Excerpt provided:
========================
How is Cuba healthy while poor? Most attribute the fact to Cuba’s zero monetary cost health care system. There is some truth to that attribution. With 11.1% of GDP dedicated to health care and 0.8% of the population working as physicians, a substantial amount of resources is directed towards reducing infant mortality and increasing longevity. An economy with centralized economic planning by government like that of Cuba can force more resources into an industry than its population might desire in order to achieve improved outcomes in that industry at the expense of other goods and services the population might more highly desire (pg. 755).

However,

Centralized planning has disadvantages. Physicians are given health outcome targets to meet or face penalties. This provides incentives to manipulate data. Take Cuba’s much praised infant mortality rate for example. In most countries, the ratio of the numbers of neonatal deaths and late fetal deaths stay within a certain range of each other as they have many common causes and determinants. One study found that that while the ratio of late fetal deaths to early neonatal deaths in countries with available data stood between 1.04 and 3.03 (Gonzalez, 2015)—a ratio which is representative of Latin American countries as well (Gonzalez and Gilleskie, 2017). Cuba, with a ratio of 6, was a clear outlier. This skewed ratio is evidence that physicians likely reclassified early neonatal deaths as late fetal deaths, thus deflating the infant mortality statistics and propping up life expectancy. Cuban doctors were re-categorizing neonatal deaths as late fetal deaths in order for doctors to meet government targets for infant mortality.

Using the ratios found for other countries, corrections were proposed to the statistics published by the Cuban government: instead of 5.79 per 1000 births, the rate stands between 7.45 and 11.16 per 1000 births. Recalculating life expectancy at birth to account for these corrections (using WHO life tables and assuming that they are accurate depictions of reality), the life expectancy at birth of men by between 0.22 and 0.55 years (Gonzalez, 2015) (pg. 755).

But that’s not the only thing driving low infant mortality rates:

Coercing or pressuring patients into having abortions artificially improve infant mortality by preventing marginally riskier births from occurring help doctors meet their centrally fixed targets. At 72.8 abortions per 100 births, Cuba has one of the highest abortion rates in the world. If only 5% of the abortions are actually pressured abortions meant to keep health statistics up, life expectancy at birth must be lowered by a sizeable amount. If we combine the misreporting of late fetal deaths and pressured abortions, life expectancy would drop by between 1.46 and 1.79 years for men. In Figure 1 below, we show that that with this adjustment alone, instead of being first in the ranking of life expectancy at birth for men in Latin America and the Caribbean, Cuba falls either to the third or fourth place depending on the range (pg. 755-756).
========================
Supplied data:
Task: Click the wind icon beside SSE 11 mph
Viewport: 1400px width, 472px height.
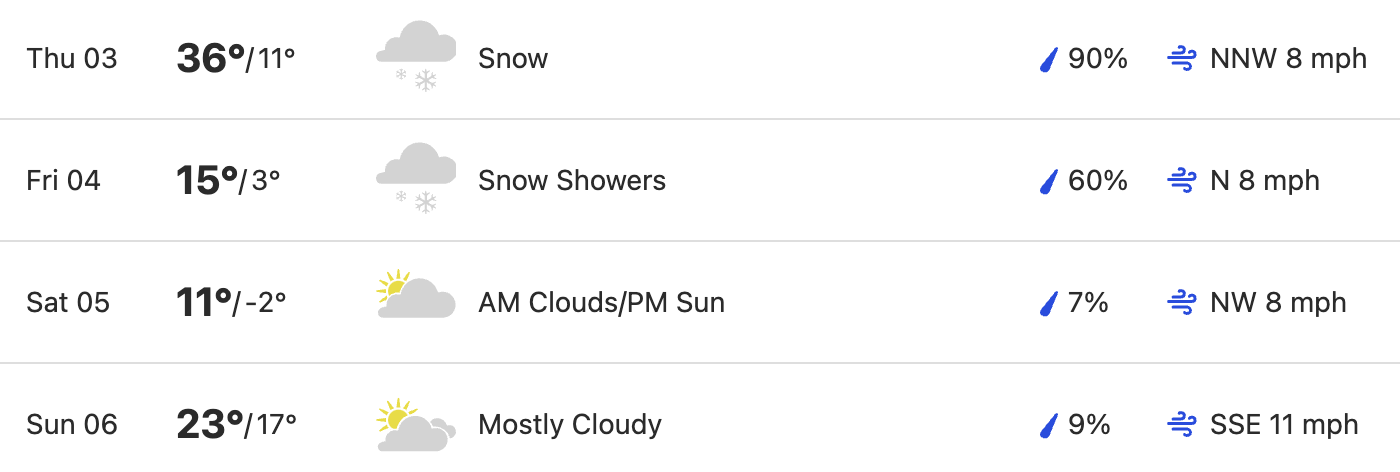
========================
What to do:
1) According to the excerpt on Cuba's health care, what percentage of GDP does Cuba dedicate to health care?
2) Write out the part of the excerpt on Cuba's health care starting with "Using the ratios" and going on through "2015) (pg. 755).".
3) Decide whether each statement agrees with the excerpt on Cuba's health care, answering yes or no and quoting the deciding words: (a) Cuba has 72.8 abortions per 100 births. (b) Cuba's ratio of late fetal deaths to early neonatal deaths was 3.03. (c) The corrected infant mortality rate is between 7.45 and 11.16 per 1000 births.
The data has nothing to do with the excerpt on Cuba's health care.

Results of the exercise:
1) 11.1% of GDP.

2)
Using the ratios found for other countries, corrections were proposed to the statistics published by the Cuban government: instead of 5.79 per 1000 births, the rate stands between 7.45 and 11.16 per 1000 births. Recalculating life expectancy at birth to account for these corrections (using WHO life tables and assuming that they are accurate depictions of reality), the life expectancy at birth of men by between 0.22 and 0.55 years (Gonzalez, 2015) (pg. 755).

3)
(a) Yes: "At 72.8 abortions per 100 births, Cuba has one of the highest abortion rates in the world."
(b) No: "Cuba, with a ratio of 6, was a clear outlier."
(c) Yes: "the rate stands between 7.45 and 11.16 per 1000 births."